TASK DETAILS: Retype the records below exactly as they appear.

PROVIDED DATA:
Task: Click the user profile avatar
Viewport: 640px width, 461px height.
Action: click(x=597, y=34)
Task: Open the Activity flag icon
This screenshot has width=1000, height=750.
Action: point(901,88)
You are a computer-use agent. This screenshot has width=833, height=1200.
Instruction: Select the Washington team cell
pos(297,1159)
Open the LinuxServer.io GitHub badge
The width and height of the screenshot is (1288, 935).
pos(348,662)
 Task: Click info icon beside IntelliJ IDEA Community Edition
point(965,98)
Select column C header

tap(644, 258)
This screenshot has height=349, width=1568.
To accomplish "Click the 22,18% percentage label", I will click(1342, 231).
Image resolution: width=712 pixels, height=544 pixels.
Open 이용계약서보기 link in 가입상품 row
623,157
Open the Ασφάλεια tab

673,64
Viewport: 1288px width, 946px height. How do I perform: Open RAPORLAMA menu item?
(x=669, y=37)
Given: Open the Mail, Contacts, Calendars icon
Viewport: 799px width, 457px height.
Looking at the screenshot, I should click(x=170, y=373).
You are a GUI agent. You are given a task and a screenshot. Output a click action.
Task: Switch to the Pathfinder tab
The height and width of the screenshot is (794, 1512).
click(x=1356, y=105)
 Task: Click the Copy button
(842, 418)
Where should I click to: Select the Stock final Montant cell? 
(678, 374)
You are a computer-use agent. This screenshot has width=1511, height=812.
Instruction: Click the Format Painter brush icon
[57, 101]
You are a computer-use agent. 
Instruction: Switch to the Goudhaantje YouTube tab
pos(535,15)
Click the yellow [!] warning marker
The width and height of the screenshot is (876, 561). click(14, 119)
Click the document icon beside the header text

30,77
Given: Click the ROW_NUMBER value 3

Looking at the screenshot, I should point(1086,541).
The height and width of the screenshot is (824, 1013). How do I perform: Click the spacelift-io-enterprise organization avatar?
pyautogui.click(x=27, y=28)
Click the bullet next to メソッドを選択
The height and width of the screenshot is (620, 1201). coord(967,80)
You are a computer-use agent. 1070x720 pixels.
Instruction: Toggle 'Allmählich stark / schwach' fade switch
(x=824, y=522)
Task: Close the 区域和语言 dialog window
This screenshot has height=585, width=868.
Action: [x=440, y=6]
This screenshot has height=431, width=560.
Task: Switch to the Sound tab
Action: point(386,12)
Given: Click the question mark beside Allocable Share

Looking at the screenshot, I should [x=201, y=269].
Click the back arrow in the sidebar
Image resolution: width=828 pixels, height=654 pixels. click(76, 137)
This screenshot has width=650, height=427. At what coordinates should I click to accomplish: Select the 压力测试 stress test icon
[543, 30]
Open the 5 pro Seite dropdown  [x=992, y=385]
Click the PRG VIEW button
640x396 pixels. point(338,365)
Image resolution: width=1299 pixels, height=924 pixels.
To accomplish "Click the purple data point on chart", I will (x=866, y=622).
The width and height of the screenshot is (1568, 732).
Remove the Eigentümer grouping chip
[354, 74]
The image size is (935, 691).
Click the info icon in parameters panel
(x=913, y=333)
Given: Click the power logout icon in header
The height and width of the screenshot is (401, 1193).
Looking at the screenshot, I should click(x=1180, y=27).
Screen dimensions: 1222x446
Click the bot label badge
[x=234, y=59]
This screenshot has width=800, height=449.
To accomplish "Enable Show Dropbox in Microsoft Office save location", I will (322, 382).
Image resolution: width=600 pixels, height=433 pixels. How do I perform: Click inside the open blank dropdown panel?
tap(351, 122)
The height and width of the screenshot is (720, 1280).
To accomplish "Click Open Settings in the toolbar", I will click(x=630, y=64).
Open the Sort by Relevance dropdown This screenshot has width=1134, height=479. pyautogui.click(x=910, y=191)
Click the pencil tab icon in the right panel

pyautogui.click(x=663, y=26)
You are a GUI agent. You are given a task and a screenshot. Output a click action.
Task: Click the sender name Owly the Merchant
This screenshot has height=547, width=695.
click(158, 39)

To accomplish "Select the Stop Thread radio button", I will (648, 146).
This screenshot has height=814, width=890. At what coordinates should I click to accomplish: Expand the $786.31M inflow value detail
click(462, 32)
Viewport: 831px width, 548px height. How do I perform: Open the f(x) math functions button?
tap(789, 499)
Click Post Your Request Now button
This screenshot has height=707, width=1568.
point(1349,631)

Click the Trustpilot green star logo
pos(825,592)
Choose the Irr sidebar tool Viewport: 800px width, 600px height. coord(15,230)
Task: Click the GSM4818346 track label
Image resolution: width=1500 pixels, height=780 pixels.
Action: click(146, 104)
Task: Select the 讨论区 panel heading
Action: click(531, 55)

SOLUTION TO THIS EXERCISE:
Task: Click the user profile avatar
Viewport: 640px width, 461px height.
Action: click(x=597, y=34)
Task: Open the Activity flag icon
This screenshot has width=1000, height=750.
Action: point(901,88)
You are a computer-use agent. This screenshot has width=833, height=1200.
Instruction: Select the Washington team cell
pos(297,1159)
Open the LinuxServer.io GitHub badge
The width and height of the screenshot is (1288, 935).
pos(348,662)
 Task: Click info icon beside IntelliJ IDEA Community Edition
point(965,98)
Select column C header

tap(644, 258)
This screenshot has height=349, width=1568.
To accomplish "Click the 22,18% percentage label", I will click(1342, 231).
Image resolution: width=712 pixels, height=544 pixels.
Open 이용계약서보기 link in 가입상품 row
623,157
Open the Ασφάλεια tab

673,64
Viewport: 1288px width, 946px height. How do I perform: Open RAPORLAMA menu item?
(x=669, y=37)
Given: Open the Mail, Contacts, Calendars icon
Viewport: 799px width, 457px height.
Looking at the screenshot, I should click(x=170, y=373).
You are a GUI agent. You are given a task and a screenshot. Output a click action.
Task: Switch to the Pathfinder tab
The height and width of the screenshot is (794, 1512).
click(x=1356, y=105)
 Task: Click the Copy button
(842, 418)
Where should I click to: Select the Stock final Montant cell? 
(678, 374)
You are a computer-use agent. This screenshot has width=1511, height=812.
Instruction: Click the Format Painter brush icon
[57, 101]
You are a computer-use agent. 
Instruction: Switch to the Goudhaantje YouTube tab
pos(535,15)
Click the yellow [!] warning marker
The width and height of the screenshot is (876, 561). click(14, 119)
Click the document icon beside the header text

30,77
Given: Click the ROW_NUMBER value 3

Looking at the screenshot, I should point(1086,541).
The height and width of the screenshot is (824, 1013). How do I perform: Click the spacelift-io-enterprise organization avatar?
pyautogui.click(x=27, y=28)
Click the bullet next to メソッドを選択
The height and width of the screenshot is (620, 1201). coord(967,80)
You are a computer-use agent. 1070x720 pixels.
Instruction: Toggle 'Allmählich stark / schwach' fade switch
(x=824, y=522)
Task: Close the 区域和语言 dialog window
This screenshot has height=585, width=868.
Action: [x=440, y=6]
This screenshot has height=431, width=560.
Task: Switch to the Sound tab
Action: point(386,12)
Given: Click the question mark beside Allocable Share

Looking at the screenshot, I should [x=201, y=269].
Click the back arrow in the sidebar
Image resolution: width=828 pixels, height=654 pixels. click(76, 137)
This screenshot has width=650, height=427. At what coordinates should I click to accomplish: Select the 压力测试 stress test icon
[543, 30]
Open the 5 pro Seite dropdown  [x=992, y=385]
Click the PRG VIEW button
640x396 pixels. point(338,365)
Image resolution: width=1299 pixels, height=924 pixels.
To accomplish "Click the purple data point on chart", I will (x=866, y=622).
The width and height of the screenshot is (1568, 732).
Remove the Eigentümer grouping chip
[354, 74]
The image size is (935, 691).
Click the info icon in parameters panel
(x=913, y=333)
Given: Click the power logout icon in header
The height and width of the screenshot is (401, 1193).
Looking at the screenshot, I should click(x=1180, y=27).
Screen dimensions: 1222x446
Click the bot label badge
[x=234, y=59]
This screenshot has width=800, height=449.
To accomplish "Enable Show Dropbox in Microsoft Office save location", I will (322, 382).
Image resolution: width=600 pixels, height=433 pixels. How do I perform: Click inside the open blank dropdown panel?
tap(351, 122)
The height and width of the screenshot is (720, 1280).
To accomplish "Click Open Settings in the toolbar", I will click(x=630, y=64).
Open the Sort by Relevance dropdown This screenshot has width=1134, height=479. pyautogui.click(x=910, y=191)
Click the pencil tab icon in the right panel

pyautogui.click(x=663, y=26)
You are a GUI agent. You are given a task and a screenshot. Output a click action.
Task: Click the sender name Owly the Merchant
This screenshot has height=547, width=695.
click(158, 39)

To accomplish "Select the Stop Thread radio button", I will (648, 146).
This screenshot has height=814, width=890. At what coordinates should I click to accomplish: Expand the $786.31M inflow value detail
click(462, 32)
Viewport: 831px width, 548px height. How do I perform: Open the f(x) math functions button?
tap(789, 499)
Click Post Your Request Now button
This screenshot has height=707, width=1568.
point(1349,631)

Click the Trustpilot green star logo
pos(825,592)
Choose the Irr sidebar tool Viewport: 800px width, 600px height. coord(15,230)
Task: Click the GSM4818346 track label
Image resolution: width=1500 pixels, height=780 pixels.
Action: click(146, 104)
Task: Select the 讨论区 panel heading
Action: click(531, 55)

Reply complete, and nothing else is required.